Неприятель очутился в тисках, в это время Суворов был снова ранен ружейною пулею в левую руку, но на рану не обращал внимания. Подъехал лишь к берегу, где есаул Кутейников промыл ему руку водой и перевязал своим галстуком. Несмотря на то что турки бросались на напиравших русских как тигры, они были скучены на пространстве длиною полверсты и представляли собою верную мишень для русской артиллерии.
В отчаянии они бросились в море и гибли тысячами, спустившаяся на землю ночь спасла остатки десанта от гибели, но не дешево досталось ему спасение. На другой день турецкие суда увезли 700 человек из всего десанта: он превышал во время высадки 5 тысяч человек.
Взошедшее на другой день солнце застало русские войска выстроившимися на косе лицом к Очакову.
Очаковские турки, деморализованные поражением, с ужасом и недоумением смотрели на построение войск, ожидая с их стороны высадки, но правоверные ошиблись.
Войска собрались для того, чтобы на виду у неприятеля вознести Господу молитву за дарованную победу.
В это утро с Суворовым случился обморок, бывший последствием потери крови, но придя в сознание, он просил доктора дать какое-нибудь возбудительное средство.
— Войска должны меня видеть бодрым и здоровым, — объяснял он окружающим и, действительно, бодрым явился он перед фронтом. Он поздравил войска с победою, разговаривал с отдельными солдатами и офицерами. — Видите, ребятушки, что бьет не сильный, а правый. На нашей стороне правда, с нами и Бог. Нас три тысячи, а турок до шести с лишком.
Собравшееся духовенство всех полков отслужило благодарственный молебен. Когда певчие запели «Тебе Бога хвалим», весь отряд, точно по команде, опустился на колени, и тысячи голосов вторили певчим.
Минута была торжественная, и «Тебе Бога хвалим» далеко неслось по морю и лиману, наводя страх на очаковских турок.
Кончился молебен, и солдаты окружили со всех сторон Елену Александровну Решетову. Они целовали ей руки, платье, ноги.
— Милая, хорошая барыня, ангел ты наш, спасла ты нас, напомнила нам о присяге, да благословит тебя Царица Небесная.

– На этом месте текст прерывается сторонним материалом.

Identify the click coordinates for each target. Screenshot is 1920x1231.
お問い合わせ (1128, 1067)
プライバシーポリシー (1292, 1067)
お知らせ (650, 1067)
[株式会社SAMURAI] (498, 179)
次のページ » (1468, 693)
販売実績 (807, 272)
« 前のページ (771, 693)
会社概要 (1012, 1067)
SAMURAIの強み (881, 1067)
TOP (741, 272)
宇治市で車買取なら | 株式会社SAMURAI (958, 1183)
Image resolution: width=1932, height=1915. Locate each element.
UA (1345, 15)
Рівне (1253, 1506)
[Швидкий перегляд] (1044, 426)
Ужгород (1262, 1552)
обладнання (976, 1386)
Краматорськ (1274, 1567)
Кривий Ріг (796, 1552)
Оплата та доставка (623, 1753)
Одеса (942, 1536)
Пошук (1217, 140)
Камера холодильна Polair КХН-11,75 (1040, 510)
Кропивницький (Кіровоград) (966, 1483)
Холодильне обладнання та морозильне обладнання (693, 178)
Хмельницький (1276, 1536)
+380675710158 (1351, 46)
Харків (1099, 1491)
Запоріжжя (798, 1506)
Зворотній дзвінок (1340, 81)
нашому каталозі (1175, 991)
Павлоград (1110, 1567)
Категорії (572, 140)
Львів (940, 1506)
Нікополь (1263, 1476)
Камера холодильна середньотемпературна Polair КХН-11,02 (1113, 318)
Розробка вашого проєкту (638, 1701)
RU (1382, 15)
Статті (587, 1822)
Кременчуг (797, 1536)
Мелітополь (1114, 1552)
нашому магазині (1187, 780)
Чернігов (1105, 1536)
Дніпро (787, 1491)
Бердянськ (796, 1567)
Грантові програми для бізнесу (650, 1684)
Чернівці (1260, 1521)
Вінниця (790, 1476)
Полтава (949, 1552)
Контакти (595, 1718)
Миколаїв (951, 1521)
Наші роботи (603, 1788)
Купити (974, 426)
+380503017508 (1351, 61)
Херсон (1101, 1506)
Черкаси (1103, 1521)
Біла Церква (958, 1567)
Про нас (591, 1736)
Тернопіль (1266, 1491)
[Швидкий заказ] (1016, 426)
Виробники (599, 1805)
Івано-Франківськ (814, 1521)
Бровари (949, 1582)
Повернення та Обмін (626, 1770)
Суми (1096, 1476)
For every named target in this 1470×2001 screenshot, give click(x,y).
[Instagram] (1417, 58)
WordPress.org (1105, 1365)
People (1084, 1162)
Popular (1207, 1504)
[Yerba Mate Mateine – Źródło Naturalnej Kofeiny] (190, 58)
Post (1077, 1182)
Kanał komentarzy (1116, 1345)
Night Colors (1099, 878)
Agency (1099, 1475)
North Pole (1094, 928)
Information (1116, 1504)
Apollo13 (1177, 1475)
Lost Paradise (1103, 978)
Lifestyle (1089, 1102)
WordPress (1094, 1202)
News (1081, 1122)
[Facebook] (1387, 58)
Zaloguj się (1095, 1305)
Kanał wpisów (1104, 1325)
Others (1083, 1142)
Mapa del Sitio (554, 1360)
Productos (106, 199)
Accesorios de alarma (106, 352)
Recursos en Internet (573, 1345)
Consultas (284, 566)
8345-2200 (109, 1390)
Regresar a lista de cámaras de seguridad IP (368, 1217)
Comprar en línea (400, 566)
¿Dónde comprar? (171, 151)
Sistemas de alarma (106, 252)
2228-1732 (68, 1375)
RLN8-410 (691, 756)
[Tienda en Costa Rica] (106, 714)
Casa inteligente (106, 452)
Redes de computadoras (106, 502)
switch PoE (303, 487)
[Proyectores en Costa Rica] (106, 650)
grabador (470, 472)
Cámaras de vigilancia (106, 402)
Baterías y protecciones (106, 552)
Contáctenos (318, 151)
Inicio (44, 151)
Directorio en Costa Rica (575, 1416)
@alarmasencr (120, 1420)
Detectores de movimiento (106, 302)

Лина была и сконфужена, и тронута таким выражением солдатской благодарности, тем более что к ней присоединилась благодарность всех офицеров отряда и самого Суворова. Молодая женщина сделалась героем дня, и если ее имени не сохранила история, так это объясняется тем, что в те времена офицерские жены, переодетые в солдатское платье, нередко сопутствовали мужьям в походах, нередко участвовали и в сражениях, несмотря на то что воинский устав и в те времена не допускал присутствия женщины в действующем отряде. Но ведь те времена и замечательны тем, что никогда закон так часто не обходили и не нарушали, как тогда. На такие нарушения смотрели сквозь пальцы.
Пересилив себя, Суворов крепился все утро, но в полдень слег в постель и потерял сознание. Елена Александровна не отходила от раненого и сделалась неутомимой сиделкой, помогая в то же время мужу вести служебную переписку. Турки больше не беспокоили крепость.